Authored by Jeffrey Snider via Alhambra Investment Partners,
And just like that, it’s all different. For more than a year, two years, really, we’ve heard constantly about wage pressures. The US economy buoyed by several domestic factors as well as globally synchronized growth was in danger of getting too far out of hand. The unemployment rate said it was time – three years ago in 2015.
The lower the unemployment rate fell, the more likely the dangers of labor pressures. Orthodox thinking is consistent in its Phillips Curve rituals. This was the basis for “rate hikes” plus balance sheet normalization (what some call QT, or quantitative tightening).
The last hike was barely three weeks ago. In announcing it, the Federal Reserve’s Chairman Jay Powell played resoundingly confident. Not just in the view of economic risks, inflation, but also why. The economy was strong, stronger, and stronger still.
The minutes of that meeting, just released, curiously paint a very different picture of both the debate and offered result. This actually isn’t a surprise. Outwardly, officials project what they think is required. Monetary policy has no money in it, therefore what’s left is confidence and confident-sounding declarations. Powell featured exactly that.
Markets responded quite differently, of course, explaining the not-so-subtle change. The Chairman bluffed, eurodollar futures, oil prices, stocks and UST futures (pretty much everyone) called him on it.
The result is how the same FOMC meeting has produced very different interpretations of it. Powell says strong, the official minutes say “muted.” As in:
With an increase in the target range at this meeting, the federal funds rate would be at or close to the lower end of the range of estimates of the longer-run neutral interest rate, and participants expressed that recent developments, including the volatility in financial markets and the increased concerns about global growth, made the appropriate extent and timing of future policy firming less clear than earlier. Against this backdrop, many participants expressed the view that, especially in an environment of muted inflation pressures, the Committee could afford to be patient about further policy firming. [emphasis added]
Wait a minute. Inflation was in danger of being a monster the Fed could ill-afford to delay in resisting. That was the whole “strong” economy thing. Now it’s muted?
Some participants cited a weaker near-term trajectory for economic growth or a muted response of inflation to tight labor market conditions as factors contributing to the downward revisions in their assessments of the appropriate path for the policy rate. [emphasis added]
The highlighted parts give it all away; the labor market can’t have been “tight” if there aren’t any inflation pressures, and if it was and they failed to materialize in broader fashion among consumer prices the economy can’t have been “strong” else companies would most certainly have passed on the increased input costs.
Something big is clearly missing, and the official minutes admitted this fact (in their own muted fashion).
Of course, this is all theater. The only thing moving the CPI was WTI not wages. That didn’t stop the media from playing along with its constant, fatuous writings about the non-existent labor shortage. The LABOR SHORTAGE!!!! was nothing short of emotional projection (including the Beige Book).
The greatest boom in decades has turned out to be the most fragile boom ever; therefore, it wasn’t a boom.

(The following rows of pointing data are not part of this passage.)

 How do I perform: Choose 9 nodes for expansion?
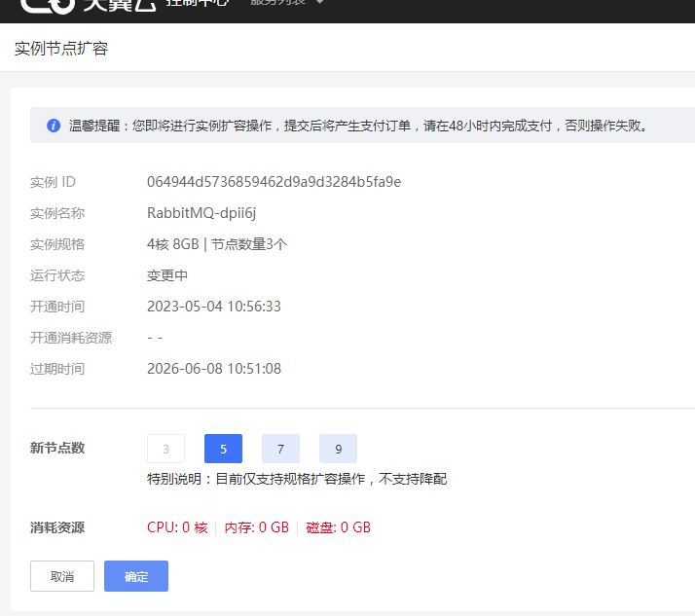(338, 449)
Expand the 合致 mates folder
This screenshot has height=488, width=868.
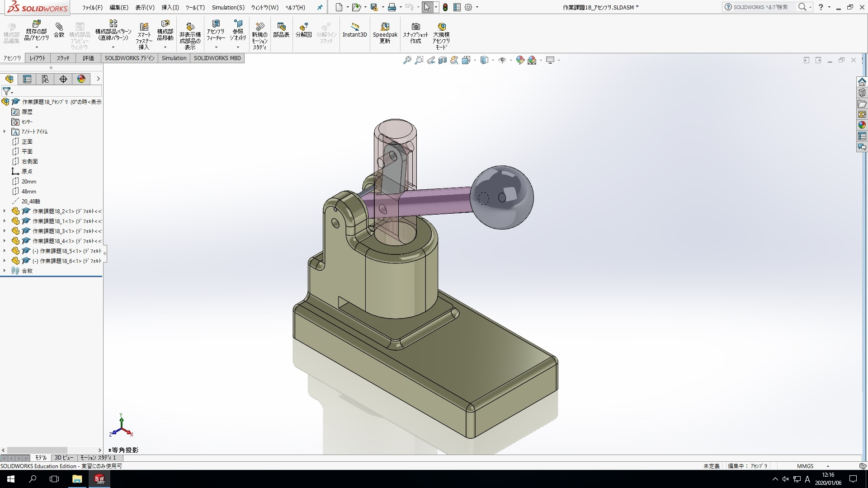(5, 271)
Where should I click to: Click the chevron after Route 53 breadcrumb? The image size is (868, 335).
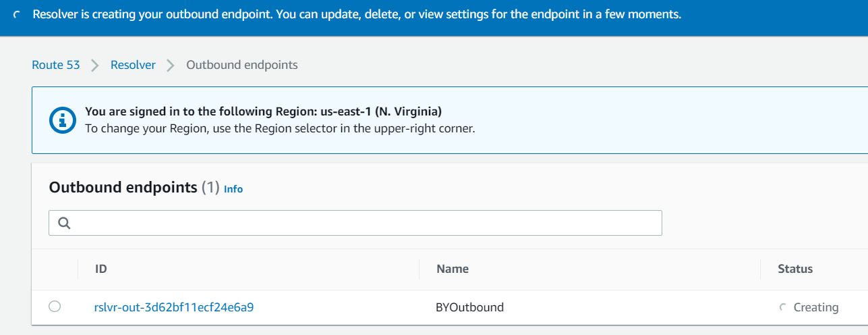point(95,66)
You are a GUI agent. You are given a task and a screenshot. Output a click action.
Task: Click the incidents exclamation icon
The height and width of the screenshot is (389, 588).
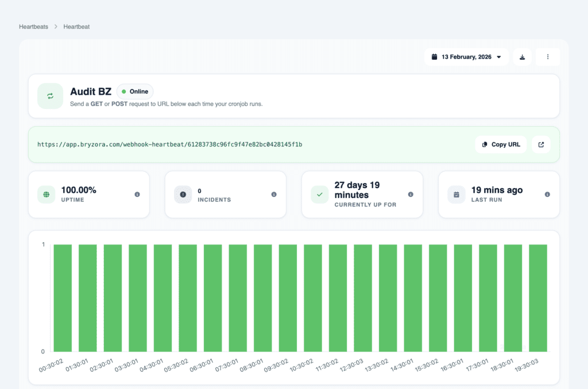(x=183, y=195)
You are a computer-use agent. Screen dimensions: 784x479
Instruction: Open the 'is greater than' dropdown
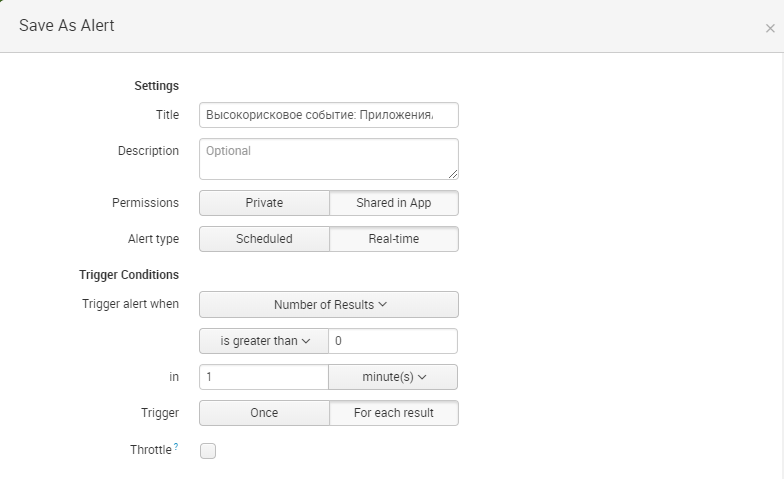(x=264, y=341)
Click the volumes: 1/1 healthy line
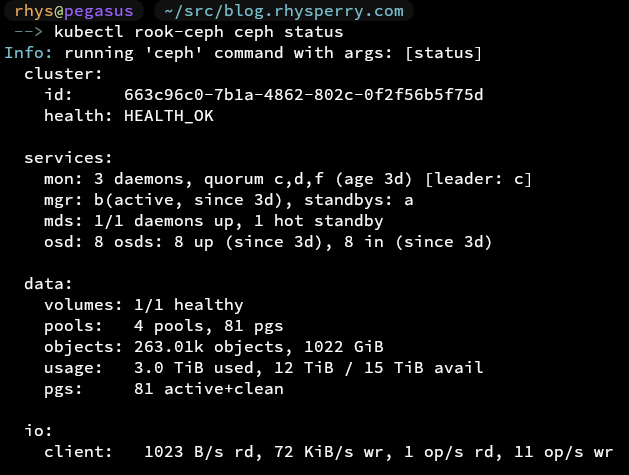 (144, 305)
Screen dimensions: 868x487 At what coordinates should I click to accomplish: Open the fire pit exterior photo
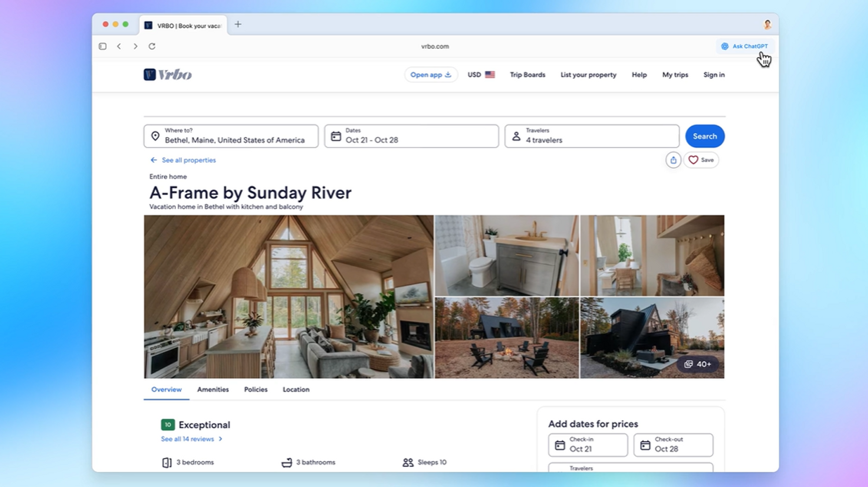[506, 338]

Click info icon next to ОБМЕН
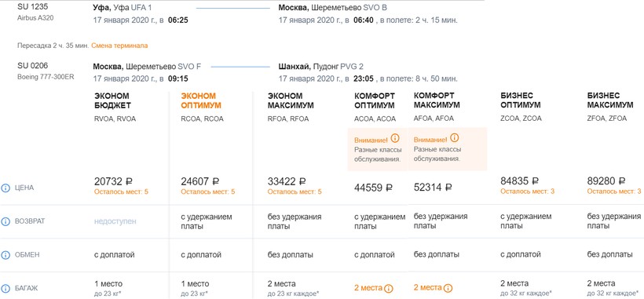5,255
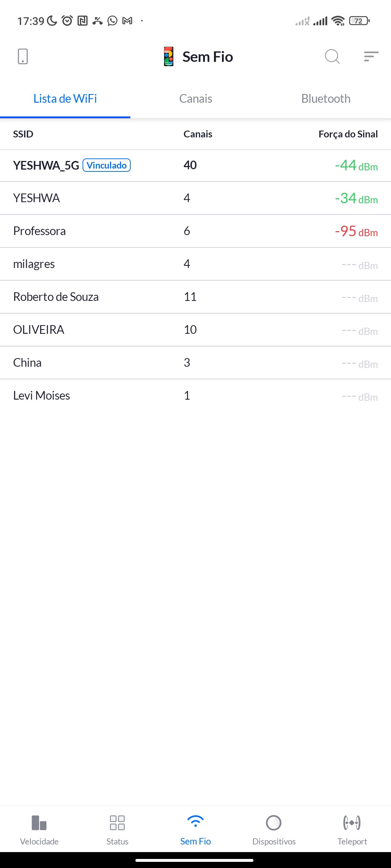The width and height of the screenshot is (391, 868).
Task: Tap the WiFi status bar icon
Action: click(x=338, y=21)
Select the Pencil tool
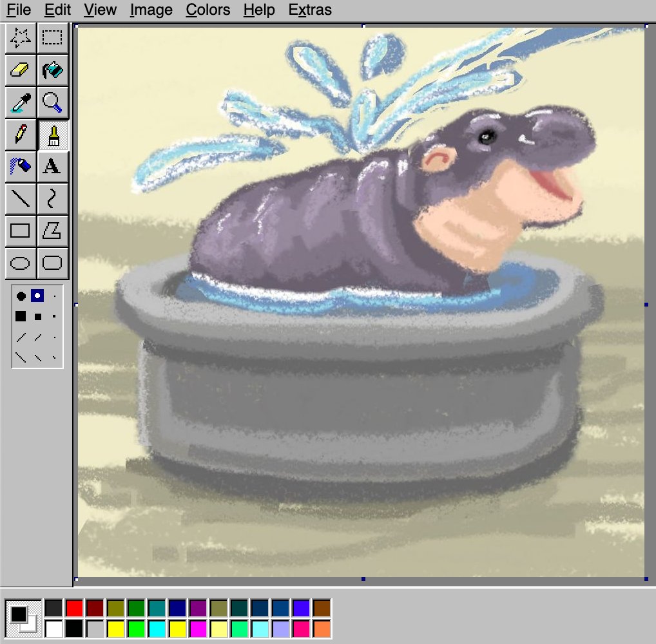Image resolution: width=656 pixels, height=644 pixels. pyautogui.click(x=20, y=135)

This more than anything explains what happened in December, as well as all the escalating warnings leading up to it. It wasn’t financial market volatility so much as the curtain being pulled back exposing reality.
Globally synchronized growth would have benefited EM’s more than anyone after the beatdown they suffered in the last downturn three years ago. But Eurobonds and currencies reversed to begin last year, leaving the entire system a May 29 to puzzle over. Central bankers chose to pay it little mind, lip service suggesting “strong worldwide demand for safe assets” was somehow a mispricing of them (the FOMC should’ve consulted 2007 Bill Dudley about this first).
Rather than stay an EM crisis, or “overseas turmoil” in the parlance of 2015, after May 29 the cancer (contagion) spread inward. Late in the year, it became pretty obvious the disease was serious. If slight eurodollar futures inversion wasn’t enough to get your attention, then WTI contango. And if that wasn’t enough, broad UST and eurodollar inversions.
And like that, from inflation hysteria and a resistant strong economy to “muted” and “volatility in financial markets and the increased concerns about global growth.” Always behind, concern about global growth was January 2018 not January 2019; we’re way past that.
I can’t recall before ever seeing meeting minutes so opposed to the crafted message of the actual meeting they were taken from, and I don’t think on balance that’s a good sign. Bernanke wanted transparency but ambiguity benefits a central bank at times (the Montagu Norman doctrine). The difference is Bernanke (and his successors) believed the central bank was actually a powerful and accurate economic tool, becoming even more effective when opened up. He wanted the world to marvel in, and be reassured by, the technocratic prowess he was sure would always be on display.
We’ve been treated instead to the bumbling dissembling and absurd psychology of the emotionally desperate.
Transparency in this latter case only confirms what people increasingly suspect. Policymakers really have no idea what they are doing and that’s what’s being exposed. I expect that over the coming months policymakers here and elsewhere are going to really regret overhyping 2017’s small economic uptick. Market reaction, more than what’s already at stake, might not be muted.